> WHAT IS BEING ASKED
Retype the lines from the line with "Task: Open the" to the line with "Action: tap(465, 64)", keeping every character the same.

> DATA TO PROCESS
====================
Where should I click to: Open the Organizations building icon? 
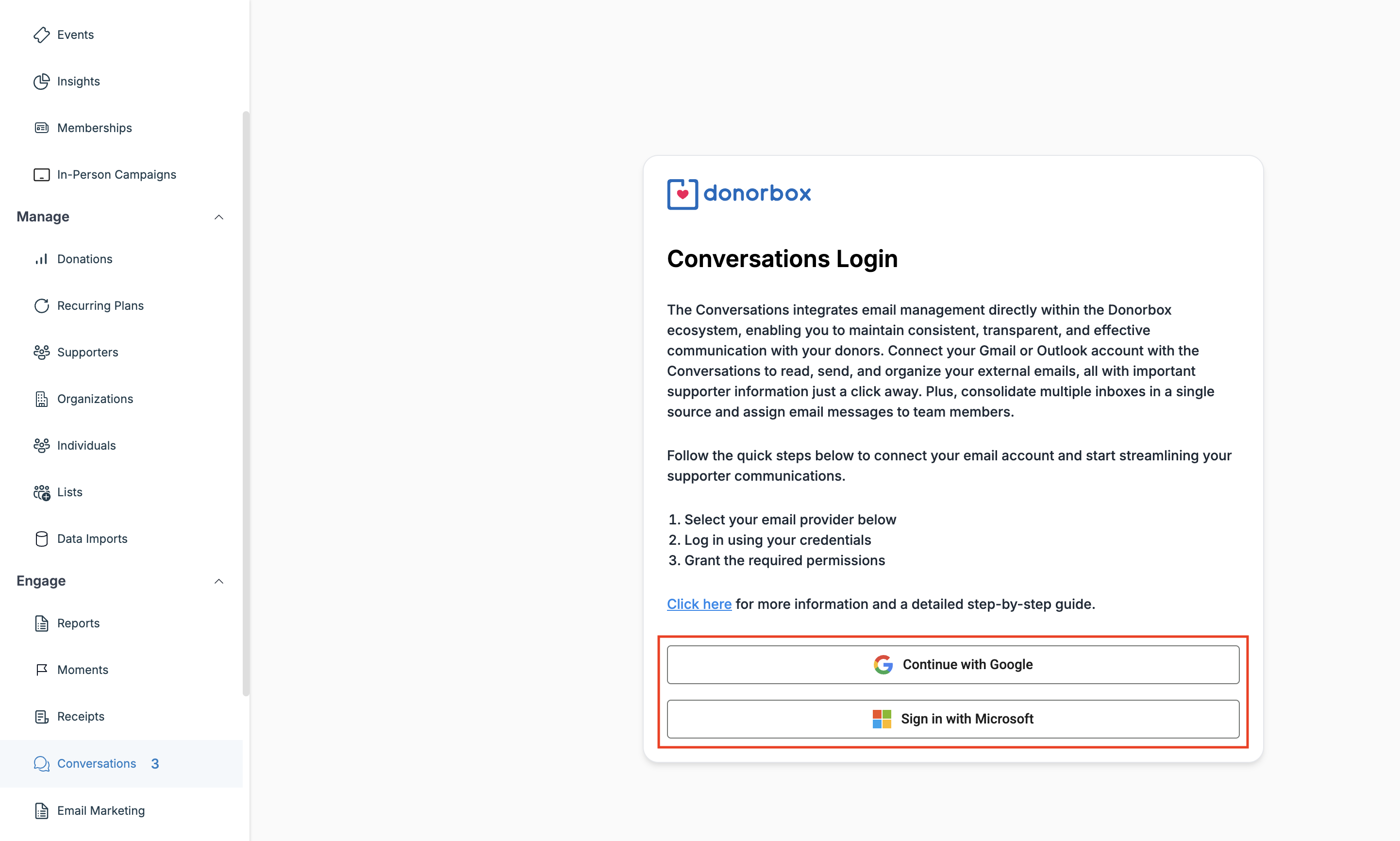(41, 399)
====================
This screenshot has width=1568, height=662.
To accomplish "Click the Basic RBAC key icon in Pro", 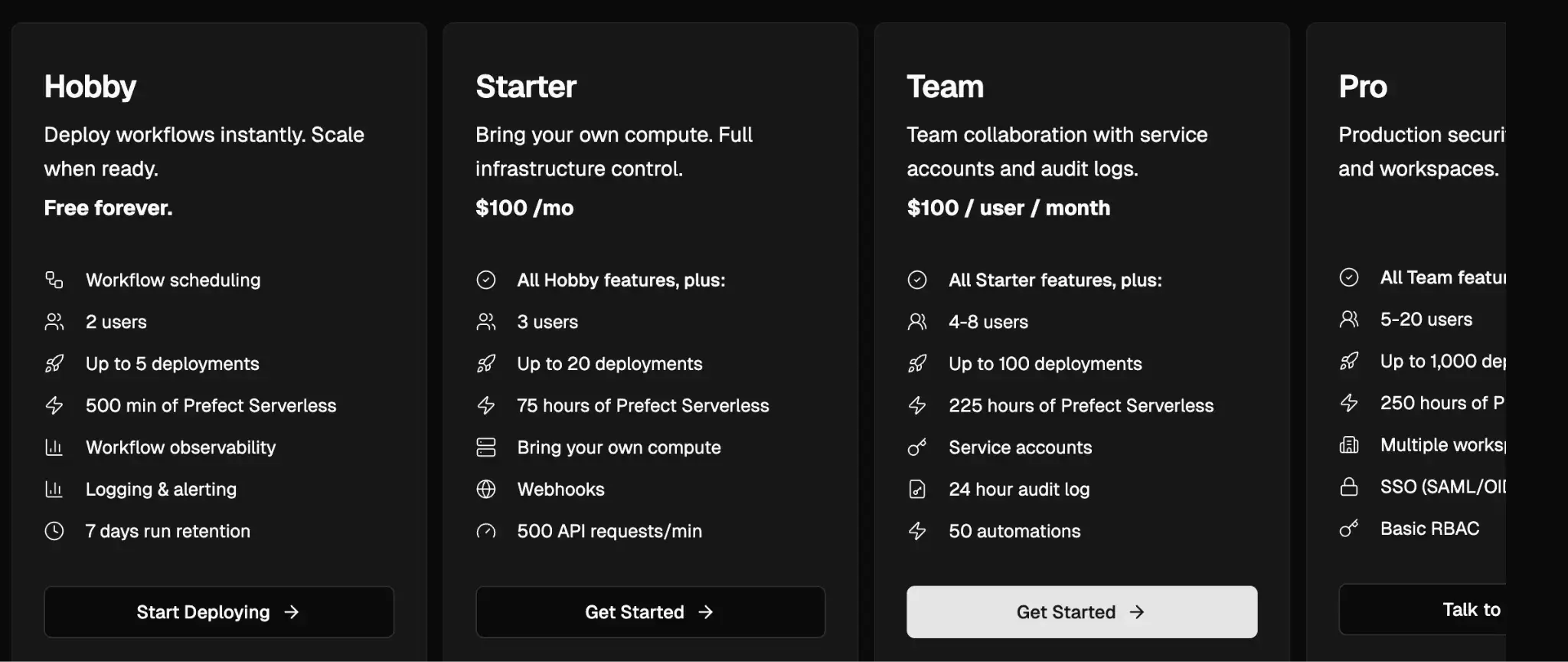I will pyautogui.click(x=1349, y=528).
====================
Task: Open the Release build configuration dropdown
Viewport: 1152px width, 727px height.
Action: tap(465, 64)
====================
> IN RESPONSE
Task: Open the Release build configuration dropdown
Viewport: 1152px width, 727px height.
Action: tap(465, 64)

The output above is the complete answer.